Teresa skinęła głową, dopiero teraz rozumiejąc, że jej uwaga o młodości miała zastosowanie także do tego scenariusza. Hauer mógł zostać ministrem, później premierem, a ostatecznie prezydentem. I w ten sposób spędzić aktywnie w polityce nie kilka, ale kilkadziesiąt lat. Wciąż przy władzy, wciąż mając realny, a nie iluzoryczny wpływ na kraj.
Swoboda spojrzała w kierunku mównicy. Olaf właśnie kończył, a brak buczenia, uderzania o blaty i rzucania obelg z ław sejmowych świadczył o tym, że jego słowa znalazły szerokie poparcie.
– W porządku – odezwała się. – Wygląda na to, że nie mamy innego wyjścia.
– Ano nie.
– I w takim razie potrzebujemy kandydata na premiera.
Patryk pokiwał głową.
– Najpierw wygrajmy wybory – zauważył. – Potem będziemy zastanawiać się, kto powinien…

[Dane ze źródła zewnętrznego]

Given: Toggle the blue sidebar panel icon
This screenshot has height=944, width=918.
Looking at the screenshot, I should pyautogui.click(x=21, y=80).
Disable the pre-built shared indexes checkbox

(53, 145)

Urwał, dostrzegając nagłe zamieszanie, jakie zapanowało w rzędzie przed nimi. Kilkunastu posłów zebrało się wokół jednego, który trzymał tablet. Gocki przerwał swoje przemówienie, a kiedy Patryk spojrzał na galerię, zobaczył, że Milena gorączkowo rozmawia przez telefon.
– Coś jest nie tak – powiedział.
Teresa rozejrzała się nerwowo. Zanim zdążyła odpowiedzieć, podbiegł do niej jeden z młodszych posłów Unii Republikańskiej. Trzęsącymi się dłońmi podał jej tablet.
– Co się dzieje? – spytał Hauer.
Swoboda wbiła spojrzenie w ekran, a potem wstrzymała oddech.
– Pani premier?
Podniosła wzrok.
– NSI informuje, że… że ktoś właśnie przejął władzę w kraju – odparła niepewnym, obcym głosem, który zdawał się należeć do kogoś innego.
Podała mu tablet, a on spojrzał na kadr sprzed Pałacu Prezydenckiego, który dobrze znał. Na tle budynku stała osoba, która właśnie ogłosiła objęcie obowiązków głowy państwa.